Social relationships have been found to be especially strongly related to aggressive and delinquent outcomes. However, the exact nature of the relationship is disputed. Some researchers argue that preexisting aggression in the child or adolescent results in peer relational problems and rejection (Pettit, 1997; Dishion, Andrews, & Crosby, 1995; Pope & Bierman, 1999). Studies have shown that aggressive children, particularly those displaying a pattern of cognitive dysregulation (such as that mentioned above), are more likely to be rejected by their peers than others (Pope & Beirman, 1999). Dishion et al. studied the friendships of antisocial boys in early adolescence and found that these relationships were dominated by bossiness and coercive behavior and were perceived by the boys as only marginally satisfactory.

Other researchers suggest that it is rejection by mainstream peers which leads adolescents into association with a deviant peer group in which aggression is considered normative (Allen, Moore, & Kuperminc,1997; Patterson, Reid, & Dishion, 1992). Moffitt (1993) argues that deviant peer networks may be attractive to these adolescents because of the glamour associated with delinquency, particularly at a time when they are striving for differentiation from their parents and the status quo.

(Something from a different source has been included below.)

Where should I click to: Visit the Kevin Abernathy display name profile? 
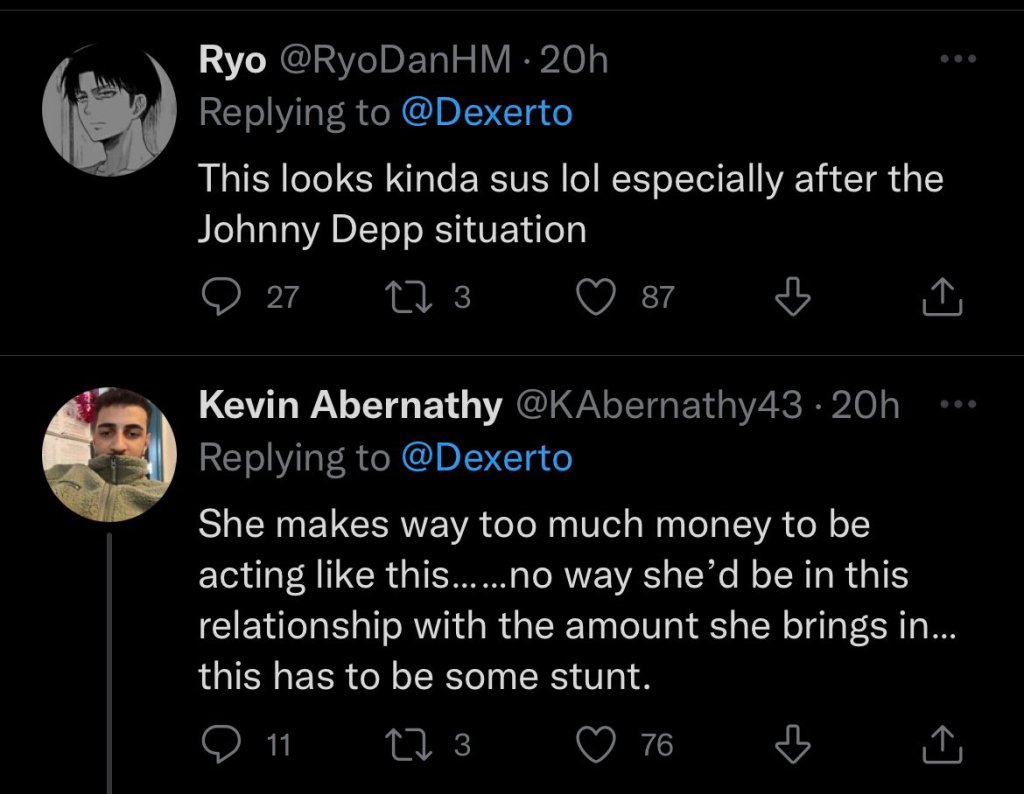[350, 405]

A third group of researchers argue that peer relational difficulties are the cause of aggression and not the result (Kupersmidt, Burchinal, & Patterson, 1995). In a study of third- through seventh-grade children, Kupersmidt et al. found that both dyadic and group peer relational problems were significant risk factors for aggression and delinquency.

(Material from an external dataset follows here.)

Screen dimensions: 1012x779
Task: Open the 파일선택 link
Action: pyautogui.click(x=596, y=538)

The present study will seek to add to the existing literature concerning the relationship between low internal control and peer relational difficulty, and the relationship between such difficulty and violent behavior. We will attempt to address the question of the nature and direction of the relationship between peer problems and violence: Do peer problems lead to violent behavior, or does violence contribute to peer problems? Are both effects present? Unlike past studies, which have tended to use aggression or antisocial behavior as outcomes, the present study will focus particularly on violence. Violence is a severe form of aggressive behavior (Baron & Richardson, 1994), and it is very costly to both the adolescent and society at large (U. S. Department of Justice, 1999).

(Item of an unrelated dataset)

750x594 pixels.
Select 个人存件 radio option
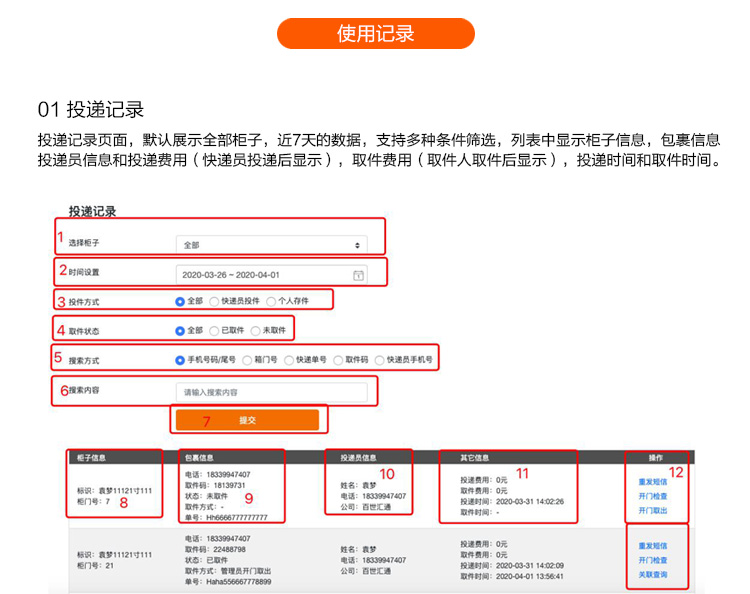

Many past studies of peer relationships and aggression and violence have used children or young adolescents (e.g. ages 12-13). However, this study will focus on older adolescents. In so doing, we hope to target a very critical developmental stage in which teens rely on peer relationships in their strivings for autonomy from their parents.

The present study will use as a starting point Tate’s model of violent adolescent behavior (1999). Tate found that low internal control is a significant predictor of adolescent violence, and that this particular cognitive deficit results from interactions with parents. We are interested in what happens to adolescents who have not acquired these internal controls as they attempt to form relationships with peers and break away from their parents. We will attempt to answer the following questions using an at-risk adolescent sample, examining outcomes when the teens are aged 16 and at age 18: Will low internal controls result in difficulty with peers in adolescence? Will peer relational difficulty result in violent behavior? How will peer relationships mediate the effects of low internal control on violence?